Nous sommes un peu au radar pour la consultation où défilent plus de 30 patients, petits et grands, plus petits que grands en fait, tristes et apeurés, vêtus pour certains de guenilles témoignant de leur extrême pauvreté. La plupart ont de graves séquelles de brûlures et il y a plusieurs fentes labiales chez des tout petits que je récuse; je ne veux prendre aucun risque pour l'anesthésie. Didier opérera seulement les plus grands avec des fentes labiales simples, sous sédation associée à une bonne anesthésie locale. S'ils bougent d'un poil, je sens, je sais, que je vais me faire engueuler ...

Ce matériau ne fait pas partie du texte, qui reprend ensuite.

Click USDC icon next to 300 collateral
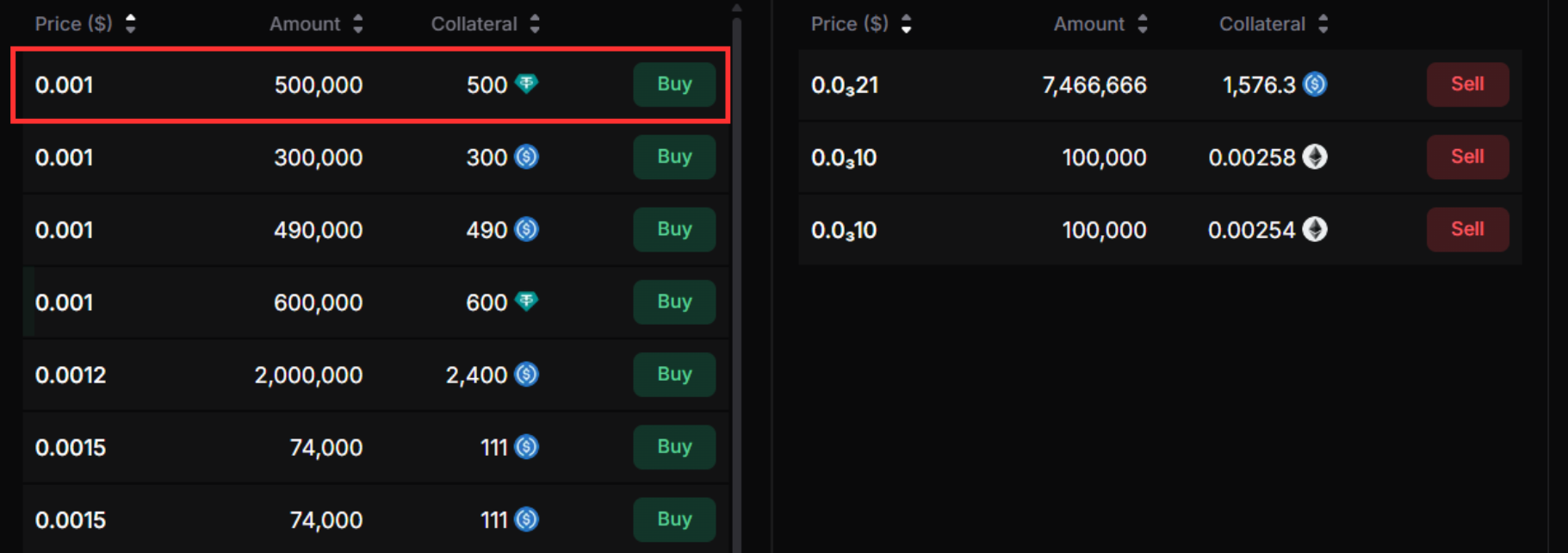(526, 157)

Et, comme je le rêvais, Morzina est de retour; c'est cette jeune femme, grièvement brûlée aux membres inférieurs complètement rétractés, qui ne marche plus depuis 2 ans et que son mari porte, que nous avons opérée en octobre pour déplier la première jambe et qui revient pour que Didier opère la seconde. Elle arrive, dans les bras de son mari et c'est comme si nous avions rendez-vous. Elle n'a pas changé et je retrouve son sourire plein de douceur, ses yeux rieurs et ses bras fins qui me serrent pour me dire juste - " je t'aime".

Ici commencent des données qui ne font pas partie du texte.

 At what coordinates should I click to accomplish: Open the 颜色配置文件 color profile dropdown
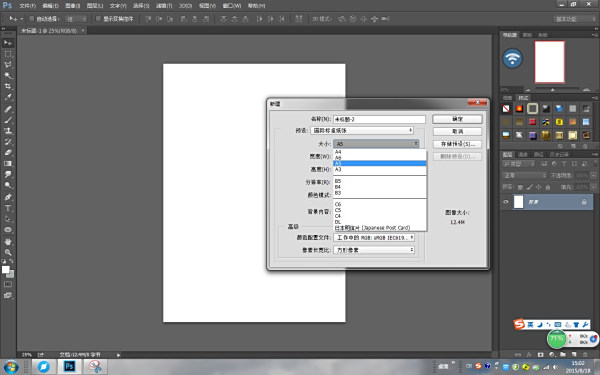374,238
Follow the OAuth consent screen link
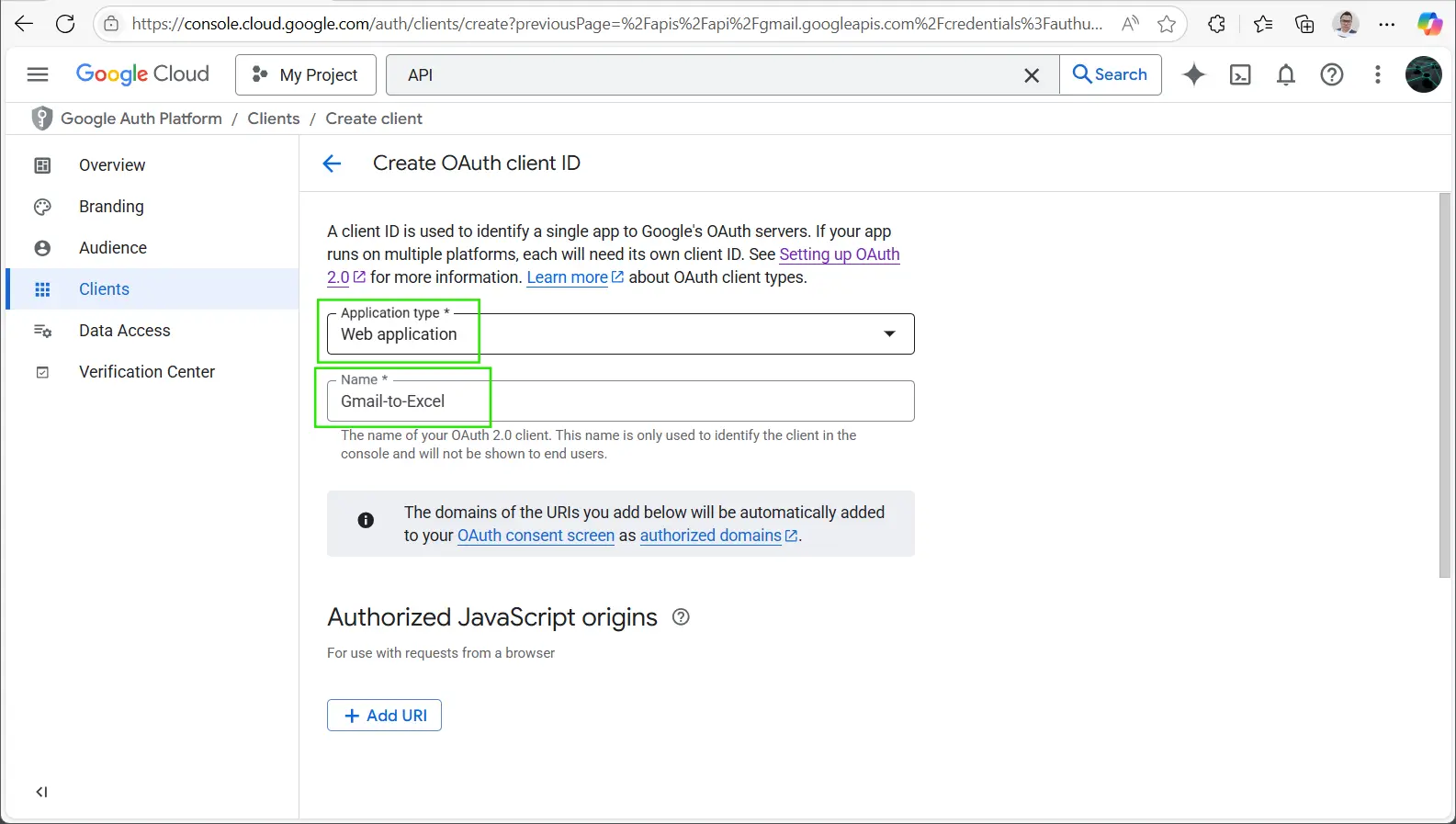The width and height of the screenshot is (1456, 824). pyautogui.click(x=536, y=536)
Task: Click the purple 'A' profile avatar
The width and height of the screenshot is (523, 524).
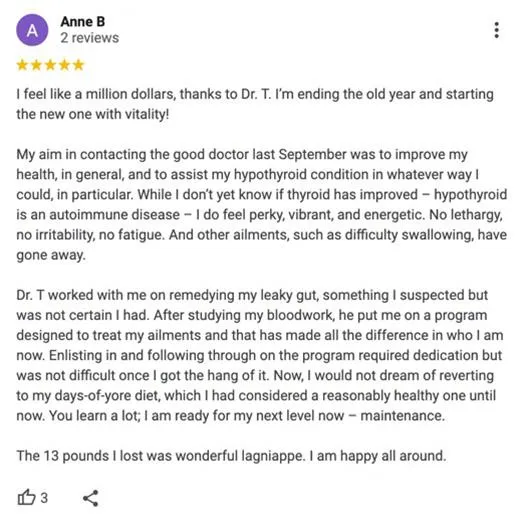Action: (32, 30)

Fin de la consultation; c'est autour d'un tchaï - thé - que nous faisons le programme de la semaine. J'emmène Olivia "visiter" l'hôpital de la plage et le paquet de bonbons que j'ai apporté, assailli par les petits gourmands, téméraires ou timides, ne résiste pas longtemps. Morzina est assise sur les lattes de bois, sans matelas, tout au fond du hangar; elle m'appelle et me présente sa maman qui, cette fois, l'accompagne avec son adorable petit garçon de 2 ans.


Avec Morzina.




Morzina


Je regagne ma suite pour aller prendre une douche. Même bassine en plastique verte, même pichet rouge au plastique usagé, même eau froide du fleuve qui lave mal les cheveux et fait sursauter en ruisselant sur les épaules, même inondation de la "salle de bain" tandis que l'eau s'écoule difficilement par le petit trou planqué derrière les WC. Rien n'a changé; je suis partie hier, je reviens aujourd'hui et je reprends très vite mes marques. Je n'ai pas de vêtements de rechange puisque les sacs, privés d'hydravion, ont pris la route et arriveront ensuite par bateau mais je suis propre et ça fait du bien.

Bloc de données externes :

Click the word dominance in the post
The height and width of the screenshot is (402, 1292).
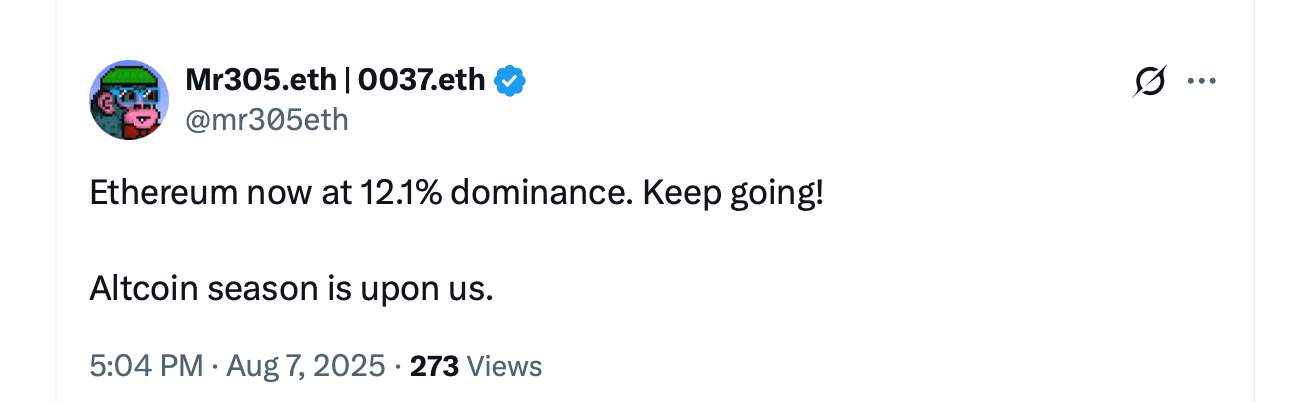point(540,192)
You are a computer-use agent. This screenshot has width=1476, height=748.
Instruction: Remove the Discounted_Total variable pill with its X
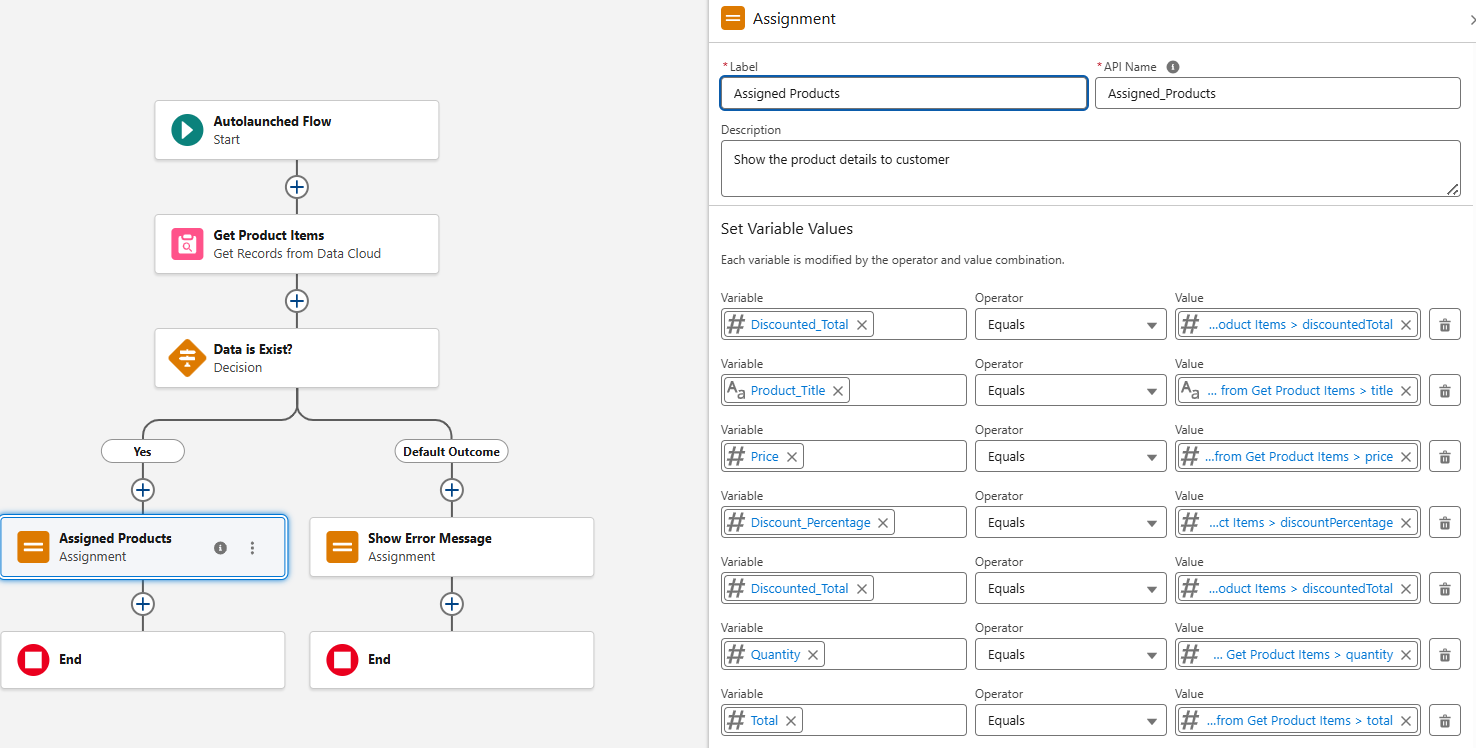pyautogui.click(x=862, y=324)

La nuit est tombée brutalement; je n'ai même pas vu le soleil se coucher ni les ombres s'étirer. Dehors, sur la plage, sous ma fenêtre, les bruits de gamelle rythment le temps en battant la mesure. Je n'entends plus les enfants, ils doivent dormir. Avant d'aller rejoindre les autres pour le dîner sur le guest boat, je vais repasser par l'hôpital pour embrasser Morzina. Et puis je vais essayer de dormir, malgré la chaleur qui persiste, sur ce drap magnifiquement repassé et cet oreiller en béton. Il nous faut être en forme tôt demain matin pour vite ranger le matériel qui sera arrivé dans la nuit et commencer le programme à 8 h.